*** SUPPLIED MATERIAL ***
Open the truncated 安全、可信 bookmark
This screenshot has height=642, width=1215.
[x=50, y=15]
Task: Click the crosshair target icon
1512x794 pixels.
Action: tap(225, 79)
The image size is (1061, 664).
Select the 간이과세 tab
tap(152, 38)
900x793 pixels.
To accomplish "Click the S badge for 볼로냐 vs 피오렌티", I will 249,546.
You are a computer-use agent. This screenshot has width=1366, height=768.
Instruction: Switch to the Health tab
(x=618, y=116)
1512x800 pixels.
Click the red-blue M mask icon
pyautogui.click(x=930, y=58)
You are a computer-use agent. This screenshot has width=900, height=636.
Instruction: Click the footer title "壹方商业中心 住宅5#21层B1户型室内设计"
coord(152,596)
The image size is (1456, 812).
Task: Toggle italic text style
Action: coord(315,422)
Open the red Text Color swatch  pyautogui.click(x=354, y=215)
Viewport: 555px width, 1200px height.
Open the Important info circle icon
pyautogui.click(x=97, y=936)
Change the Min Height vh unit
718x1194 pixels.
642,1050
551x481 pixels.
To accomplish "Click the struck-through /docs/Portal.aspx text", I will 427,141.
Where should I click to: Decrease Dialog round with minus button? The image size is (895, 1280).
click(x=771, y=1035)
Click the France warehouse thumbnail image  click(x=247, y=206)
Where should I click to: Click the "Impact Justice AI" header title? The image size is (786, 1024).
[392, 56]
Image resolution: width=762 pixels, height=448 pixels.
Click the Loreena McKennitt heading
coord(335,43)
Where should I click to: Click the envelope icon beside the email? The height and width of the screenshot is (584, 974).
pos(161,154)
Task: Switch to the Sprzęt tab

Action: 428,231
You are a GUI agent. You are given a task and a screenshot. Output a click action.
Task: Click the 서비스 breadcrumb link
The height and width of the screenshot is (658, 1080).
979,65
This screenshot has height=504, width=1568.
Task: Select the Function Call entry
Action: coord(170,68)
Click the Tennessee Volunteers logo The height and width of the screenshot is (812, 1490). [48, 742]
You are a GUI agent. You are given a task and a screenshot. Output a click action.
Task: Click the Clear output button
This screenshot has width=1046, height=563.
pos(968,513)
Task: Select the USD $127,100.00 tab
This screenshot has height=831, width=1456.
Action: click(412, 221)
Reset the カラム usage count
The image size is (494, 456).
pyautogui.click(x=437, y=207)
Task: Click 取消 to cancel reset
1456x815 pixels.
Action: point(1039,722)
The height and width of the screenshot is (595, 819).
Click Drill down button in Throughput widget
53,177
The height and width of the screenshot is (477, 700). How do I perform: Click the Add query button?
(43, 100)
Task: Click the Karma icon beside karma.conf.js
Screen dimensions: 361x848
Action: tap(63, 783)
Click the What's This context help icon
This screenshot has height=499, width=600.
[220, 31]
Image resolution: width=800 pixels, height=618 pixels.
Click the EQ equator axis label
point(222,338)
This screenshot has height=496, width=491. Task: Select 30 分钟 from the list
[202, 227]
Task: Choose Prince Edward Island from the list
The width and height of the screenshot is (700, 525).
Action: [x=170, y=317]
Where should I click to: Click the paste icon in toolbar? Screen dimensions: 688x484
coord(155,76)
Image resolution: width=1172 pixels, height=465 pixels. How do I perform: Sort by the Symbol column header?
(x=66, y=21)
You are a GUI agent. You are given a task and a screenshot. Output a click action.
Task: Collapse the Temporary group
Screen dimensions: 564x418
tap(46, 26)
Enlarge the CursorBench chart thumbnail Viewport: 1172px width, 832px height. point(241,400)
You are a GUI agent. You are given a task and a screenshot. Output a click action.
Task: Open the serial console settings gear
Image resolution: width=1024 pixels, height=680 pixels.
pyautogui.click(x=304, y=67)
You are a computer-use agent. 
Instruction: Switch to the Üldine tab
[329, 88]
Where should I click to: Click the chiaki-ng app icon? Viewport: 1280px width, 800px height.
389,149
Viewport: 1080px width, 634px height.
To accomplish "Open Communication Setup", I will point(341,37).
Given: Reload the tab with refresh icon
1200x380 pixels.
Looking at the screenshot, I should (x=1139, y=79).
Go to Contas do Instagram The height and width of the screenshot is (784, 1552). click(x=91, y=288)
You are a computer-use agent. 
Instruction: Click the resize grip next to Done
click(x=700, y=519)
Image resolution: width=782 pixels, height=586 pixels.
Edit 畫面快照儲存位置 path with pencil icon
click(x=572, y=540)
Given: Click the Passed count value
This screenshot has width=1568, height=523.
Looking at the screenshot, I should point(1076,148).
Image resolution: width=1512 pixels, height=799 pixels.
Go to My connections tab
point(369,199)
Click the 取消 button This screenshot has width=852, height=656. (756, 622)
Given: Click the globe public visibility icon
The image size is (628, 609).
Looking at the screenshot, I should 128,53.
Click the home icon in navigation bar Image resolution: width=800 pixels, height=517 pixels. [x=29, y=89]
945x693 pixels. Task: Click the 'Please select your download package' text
*** End of SUPPLIED MATERIAL ***
§ **WHAT YOU WILL DO**:
Above are the records. Print exactly, and only, the lines from the line with "1512x800 pixels." to the line with "has width=900, height=636.", both inclusive.

§ **SOLUTION**:
1512x800 pixels.
Click the red-blue M mask icon
pyautogui.click(x=930, y=58)
You are a computer-use agent. This screenshot has width=900, height=636.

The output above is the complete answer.